You know what made Cartoon Network so much fun to watch, back in the day? Well, yes, having cartoons that I wanted to watch was nice, but they went out of their way to make the commercials a joy as well. It’s a network where the cartoons are in charge, so naturally, the cartoons would be working there. During a commercial break, we could see the toons working at their jobs, and interacting with each other. But my favorite thing they did was the groovies. Short music videos about the cartoons we loved and if we didn’t already love them, then these videos might encourage us to take another look. They were brilliant. Each one was different. (Even the ones that were based on the same series. “Dexter’s Laboratory”, and “The Powerpuff Girls”, each had more than one for their series. (Not that I mind. I love those shows.) Even a few shows you wouldn’t think would be popular enough to get one, got one. Like JabberJaw and Betty Boop. (I didn’t even know her shorts ever aired on that channel) Although there were some weird ones. There’s one based on “Ed, Edd and Eddy” where Sarah gives the titular boys a drink that shrinks them for her amusement. It’s a great song, but is that really related to the show? I never really watched it. Plus one based on “Courage the Cowardly Dog” that takes place somewhere not in Nowhere, Kansas, Eustace and Muriel look much younger, and they are having a party. This show, I did watch. And Eustace doesn’t seem like the type to allow that many people into his house without giving him something. But of course, the reason I’m talking about them here is because there were some based on “Looney Tunes”. And they get looked at more in-dept.

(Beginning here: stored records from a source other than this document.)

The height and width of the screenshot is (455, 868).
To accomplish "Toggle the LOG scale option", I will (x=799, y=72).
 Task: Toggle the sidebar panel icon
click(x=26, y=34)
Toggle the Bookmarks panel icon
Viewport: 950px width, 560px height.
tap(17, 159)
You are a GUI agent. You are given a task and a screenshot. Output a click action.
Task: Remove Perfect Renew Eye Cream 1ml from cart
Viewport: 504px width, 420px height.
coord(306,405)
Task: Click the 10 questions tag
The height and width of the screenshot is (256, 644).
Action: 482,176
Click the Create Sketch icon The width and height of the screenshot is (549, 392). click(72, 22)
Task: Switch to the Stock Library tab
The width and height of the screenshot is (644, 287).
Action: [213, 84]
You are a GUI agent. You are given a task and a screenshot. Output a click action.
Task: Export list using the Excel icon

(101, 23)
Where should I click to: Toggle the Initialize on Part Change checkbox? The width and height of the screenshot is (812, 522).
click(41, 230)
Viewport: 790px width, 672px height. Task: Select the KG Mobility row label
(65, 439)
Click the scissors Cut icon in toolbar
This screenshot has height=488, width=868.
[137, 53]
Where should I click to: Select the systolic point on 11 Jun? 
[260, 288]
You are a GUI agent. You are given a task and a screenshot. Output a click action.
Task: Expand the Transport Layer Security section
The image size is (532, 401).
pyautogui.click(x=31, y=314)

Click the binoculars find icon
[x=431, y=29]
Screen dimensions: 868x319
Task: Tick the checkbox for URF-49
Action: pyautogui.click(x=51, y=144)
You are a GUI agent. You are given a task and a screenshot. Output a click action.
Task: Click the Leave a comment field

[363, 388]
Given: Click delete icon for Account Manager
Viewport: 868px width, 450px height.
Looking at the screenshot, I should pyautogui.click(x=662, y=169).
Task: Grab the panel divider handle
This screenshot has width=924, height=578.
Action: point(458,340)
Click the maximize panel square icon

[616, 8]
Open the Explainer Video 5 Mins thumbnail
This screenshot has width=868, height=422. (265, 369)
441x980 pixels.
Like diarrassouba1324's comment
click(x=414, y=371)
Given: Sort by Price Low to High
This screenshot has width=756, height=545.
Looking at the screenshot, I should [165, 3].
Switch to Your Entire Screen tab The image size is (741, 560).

L’Amour A Un Odeur: A remix featuring Pepe Le Pew and his various shorts. It’s my least favorite just because it feels the most rushed to me. The music is that classic faux French they put in all his shorts.

Personal Rating: 3

Wascally Wemix: As you’d expect, this is Elmer’s song. A bunch of his lines remixed. Bugs and Daffy feature prominently too. The music kinda dying near the end, keeps it from being higher on my favorites.

Personal Rating: 3

Pork Jam: AW YEAH! My pal Porky gets a remix, and it’s awesome. His lines mix with the music, never fail to put a smile on my face. It was my favorite as a kid. So, what could possibly top Porky?

Personal Rating: 3

Mars Forever: My favorite out of all the groovies. A recruitment video Marvin made to build up his troops. Best music in my opinion. Contains bits from all his shorts, plus “Rocket-Bye Baby.” A masterpiece if ever there was one.

Personal Rating: 4 (I could see someone wanting to watch the others is this was viewed first)

In memory of my good friend, Abby the Dog. 2006-2017. While there are no shortage of great dogs, there was only one of you.

Tweety’s High-flying Adventure

Directed byKarl Torege, Charles Visser, James T. Walker, Kyung Won Lim

“Humph! Mr. Popular.”

In case you haven’t noticed, all of the shorts I’ve talked about recently had cats in them. Looney tunes are chock full of them. And so is this direct to video movie. It’s not spectacular, but I still find it enjoyable. So let’s get started.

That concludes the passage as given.